**Exercise description**: Each entry is to be transcribed exactly, with nothing added or dropped.

::: Record set

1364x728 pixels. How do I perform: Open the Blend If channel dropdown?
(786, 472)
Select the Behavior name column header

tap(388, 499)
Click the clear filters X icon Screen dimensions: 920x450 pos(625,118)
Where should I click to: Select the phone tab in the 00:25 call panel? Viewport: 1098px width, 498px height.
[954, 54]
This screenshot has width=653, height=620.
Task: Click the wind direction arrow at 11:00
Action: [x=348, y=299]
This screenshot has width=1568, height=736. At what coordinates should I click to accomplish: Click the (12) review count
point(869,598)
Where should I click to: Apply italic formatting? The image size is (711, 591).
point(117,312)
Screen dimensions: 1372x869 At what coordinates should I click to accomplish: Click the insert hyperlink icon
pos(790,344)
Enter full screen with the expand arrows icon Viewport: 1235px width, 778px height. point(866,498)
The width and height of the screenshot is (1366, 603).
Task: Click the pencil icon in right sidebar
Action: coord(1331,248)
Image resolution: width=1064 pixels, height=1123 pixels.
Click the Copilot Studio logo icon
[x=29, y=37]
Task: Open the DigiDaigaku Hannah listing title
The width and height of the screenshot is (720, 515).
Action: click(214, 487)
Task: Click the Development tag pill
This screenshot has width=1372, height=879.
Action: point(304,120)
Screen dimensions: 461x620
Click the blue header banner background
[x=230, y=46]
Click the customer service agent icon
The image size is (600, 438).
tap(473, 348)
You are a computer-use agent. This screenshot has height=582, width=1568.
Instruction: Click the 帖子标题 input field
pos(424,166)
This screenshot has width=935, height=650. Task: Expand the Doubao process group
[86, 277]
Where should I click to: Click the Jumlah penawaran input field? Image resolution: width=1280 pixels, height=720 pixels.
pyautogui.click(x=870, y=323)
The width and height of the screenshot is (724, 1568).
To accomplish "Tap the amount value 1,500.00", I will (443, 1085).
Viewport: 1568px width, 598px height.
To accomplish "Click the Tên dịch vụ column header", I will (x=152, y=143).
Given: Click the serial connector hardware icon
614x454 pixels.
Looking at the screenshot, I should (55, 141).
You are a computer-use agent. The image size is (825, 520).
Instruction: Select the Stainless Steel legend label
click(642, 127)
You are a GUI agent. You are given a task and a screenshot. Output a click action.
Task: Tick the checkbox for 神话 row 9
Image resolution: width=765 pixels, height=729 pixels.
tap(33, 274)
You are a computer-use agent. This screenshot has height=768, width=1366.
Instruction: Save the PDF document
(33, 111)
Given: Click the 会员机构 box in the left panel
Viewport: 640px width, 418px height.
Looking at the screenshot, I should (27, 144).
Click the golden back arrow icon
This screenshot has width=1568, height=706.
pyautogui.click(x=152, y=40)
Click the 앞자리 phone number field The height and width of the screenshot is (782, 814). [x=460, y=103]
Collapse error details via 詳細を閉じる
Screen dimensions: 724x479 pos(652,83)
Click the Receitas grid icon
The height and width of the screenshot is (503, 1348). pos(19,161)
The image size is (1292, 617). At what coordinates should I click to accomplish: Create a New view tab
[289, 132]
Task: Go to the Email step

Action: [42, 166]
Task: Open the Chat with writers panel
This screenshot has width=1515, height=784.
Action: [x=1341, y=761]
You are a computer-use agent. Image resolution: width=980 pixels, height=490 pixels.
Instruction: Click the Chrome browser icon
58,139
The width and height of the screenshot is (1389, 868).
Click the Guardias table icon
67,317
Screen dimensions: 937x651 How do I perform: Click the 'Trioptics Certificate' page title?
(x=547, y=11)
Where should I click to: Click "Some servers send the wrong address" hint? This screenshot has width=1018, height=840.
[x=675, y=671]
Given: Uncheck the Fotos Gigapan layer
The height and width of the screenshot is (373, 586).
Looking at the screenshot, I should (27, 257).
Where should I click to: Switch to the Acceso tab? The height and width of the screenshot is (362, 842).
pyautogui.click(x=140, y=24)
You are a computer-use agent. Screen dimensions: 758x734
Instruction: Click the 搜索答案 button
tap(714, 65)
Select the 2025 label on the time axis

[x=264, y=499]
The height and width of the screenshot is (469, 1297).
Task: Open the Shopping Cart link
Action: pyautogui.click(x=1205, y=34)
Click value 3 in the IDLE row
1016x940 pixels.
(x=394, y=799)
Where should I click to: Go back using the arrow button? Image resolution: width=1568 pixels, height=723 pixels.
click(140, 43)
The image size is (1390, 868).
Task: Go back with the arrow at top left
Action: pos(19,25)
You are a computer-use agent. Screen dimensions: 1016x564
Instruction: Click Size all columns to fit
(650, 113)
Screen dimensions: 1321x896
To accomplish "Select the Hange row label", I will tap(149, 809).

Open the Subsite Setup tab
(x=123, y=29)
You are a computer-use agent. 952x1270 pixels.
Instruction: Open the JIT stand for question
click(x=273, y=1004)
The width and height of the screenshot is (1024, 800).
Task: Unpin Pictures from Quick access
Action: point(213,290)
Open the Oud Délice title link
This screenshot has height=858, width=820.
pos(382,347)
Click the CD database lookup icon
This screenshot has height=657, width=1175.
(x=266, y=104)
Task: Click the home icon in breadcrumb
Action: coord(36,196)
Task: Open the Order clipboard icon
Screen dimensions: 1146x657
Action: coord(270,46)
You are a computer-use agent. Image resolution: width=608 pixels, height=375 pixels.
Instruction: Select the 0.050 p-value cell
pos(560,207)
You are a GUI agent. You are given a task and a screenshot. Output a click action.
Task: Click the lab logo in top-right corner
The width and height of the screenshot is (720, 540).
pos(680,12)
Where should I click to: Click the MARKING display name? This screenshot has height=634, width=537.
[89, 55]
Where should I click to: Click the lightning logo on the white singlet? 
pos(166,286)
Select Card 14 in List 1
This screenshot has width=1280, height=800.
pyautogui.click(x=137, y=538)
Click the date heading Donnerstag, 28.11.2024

::::::

**Written answer**:
1364x728 pixels. How do I perform: Open the Blend If channel dropdown?
(786, 472)
Select the Behavior name column header

tap(388, 499)
Click the clear filters X icon Screen dimensions: 920x450 pos(625,118)
Where should I click to: Select the phone tab in the 00:25 call panel? Viewport: 1098px width, 498px height.
[954, 54]
This screenshot has width=653, height=620.
Task: Click the wind direction arrow at 11:00
Action: [x=348, y=299]
This screenshot has width=1568, height=736. At what coordinates should I click to accomplish: Click the (12) review count
point(869,598)
Where should I click to: Apply italic formatting? The image size is (711, 591).
point(117,312)
Screen dimensions: 1372x869 At what coordinates should I click to accomplish: Click the insert hyperlink icon
pos(790,344)
Enter full screen with the expand arrows icon Viewport: 1235px width, 778px height. point(866,498)
The width and height of the screenshot is (1366, 603).
Task: Click the pencil icon in right sidebar
Action: coord(1331,248)
Image resolution: width=1064 pixels, height=1123 pixels.
Click the Copilot Studio logo icon
[x=29, y=37]
Task: Open the DigiDaigaku Hannah listing title
The width and height of the screenshot is (720, 515).
Action: click(214, 487)
Task: Click the Development tag pill
This screenshot has width=1372, height=879.
Action: point(304,120)
Screen dimensions: 461x620
Click the blue header banner background
[x=230, y=46]
Click the customer service agent icon
The image size is (600, 438).
tap(473, 348)
You are a computer-use agent. This screenshot has height=582, width=1568.
Instruction: Click the 帖子标题 input field
pos(424,166)
This screenshot has width=935, height=650. Task: Expand the Doubao process group
[86, 277]
Where should I click to: Click the Jumlah penawaran input field? Image resolution: width=1280 pixels, height=720 pixels.
pyautogui.click(x=870, y=323)
The width and height of the screenshot is (724, 1568).
To accomplish "Tap the amount value 1,500.00", I will (443, 1085).
Viewport: 1568px width, 598px height.
To accomplish "Click the Tên dịch vụ column header", I will (x=152, y=143).
Given: Click the serial connector hardware icon
614x454 pixels.
Looking at the screenshot, I should (55, 141).
You are a computer-use agent. The image size is (825, 520).
Instruction: Select the Stainless Steel legend label
click(642, 127)
You are a GUI agent. You are given a task and a screenshot. Output a click action.
Task: Tick the checkbox for 神话 row 9
Image resolution: width=765 pixels, height=729 pixels.
tap(33, 274)
You are a computer-use agent. This screenshot has height=768, width=1366.
Instruction: Save the PDF document
(33, 111)
Given: Click the 会员机构 box in the left panel
Viewport: 640px width, 418px height.
Looking at the screenshot, I should (27, 144).
Click the golden back arrow icon
This screenshot has width=1568, height=706.
pyautogui.click(x=152, y=40)
Click the 앞자리 phone number field The height and width of the screenshot is (782, 814). [x=460, y=103]
Collapse error details via 詳細を閉じる
Screen dimensions: 724x479 pos(652,83)
Click the Receitas grid icon
The height and width of the screenshot is (503, 1348). pos(19,161)
The image size is (1292, 617). At what coordinates should I click to accomplish: Create a New view tab
[289, 132]
Task: Go to the Email step

Action: [42, 166]
Task: Open the Chat with writers panel
This screenshot has width=1515, height=784.
Action: [x=1341, y=761]
You are a computer-use agent. Image resolution: width=980 pixels, height=490 pixels.
Instruction: Click the Chrome browser icon
58,139
The width and height of the screenshot is (1389, 868).
Click the Guardias table icon
67,317
Screen dimensions: 937x651 How do I perform: Click the 'Trioptics Certificate' page title?
(x=547, y=11)
Where should I click to: Click "Some servers send the wrong address" hint? This screenshot has width=1018, height=840.
[x=675, y=671]
Given: Uncheck the Fotos Gigapan layer
The height and width of the screenshot is (373, 586).
Looking at the screenshot, I should (27, 257).
Where should I click to: Switch to the Acceso tab? The height and width of the screenshot is (362, 842).
pyautogui.click(x=140, y=24)
You are a computer-use agent. Screen dimensions: 758x734
Instruction: Click the 搜索答案 button
tap(714, 65)
Select the 2025 label on the time axis

[x=264, y=499]
The height and width of the screenshot is (469, 1297).
Task: Open the Shopping Cart link
Action: pyautogui.click(x=1205, y=34)
Click value 3 in the IDLE row
1016x940 pixels.
(x=394, y=799)
Where should I click to: Go back using the arrow button? Image resolution: width=1568 pixels, height=723 pixels.
click(140, 43)
The image size is (1390, 868).
Task: Go back with the arrow at top left
Action: pos(19,25)
You are a computer-use agent. Screen dimensions: 1016x564
Instruction: Click Size all columns to fit
(650, 113)
Screen dimensions: 1321x896
To accomplish "Select the Hange row label", I will tap(149, 809).

Open the Subsite Setup tab
(x=123, y=29)
You are a computer-use agent. 952x1270 pixels.
Instruction: Open the JIT stand for question
click(x=273, y=1004)
The width and height of the screenshot is (1024, 800).
Task: Unpin Pictures from Quick access
Action: point(213,290)
Open the Oud Délice title link
This screenshot has height=858, width=820.
pos(382,347)
Click the CD database lookup icon
This screenshot has height=657, width=1175.
(x=266, y=104)
Task: Click the home icon in breadcrumb
Action: coord(36,196)
Task: Open the Order clipboard icon
Screen dimensions: 1146x657
Action: coord(270,46)
You are a computer-use agent. Image resolution: width=608 pixels, height=375 pixels.
Instruction: Select the 0.050 p-value cell
pos(560,207)
You are a GUI agent. You are given a task and a screenshot. Output a click action.
Task: Click the lab logo in top-right corner
The width and height of the screenshot is (720, 540).
pos(680,12)
Where should I click to: Click the MARKING display name? This screenshot has height=634, width=537.
[89, 55]
Where should I click to: Click the lightning logo on the white singlet? 
pos(166,286)
Select Card 14 in List 1
This screenshot has width=1280, height=800.
pyautogui.click(x=137, y=538)
Click the date heading Donnerstag, 28.11.2024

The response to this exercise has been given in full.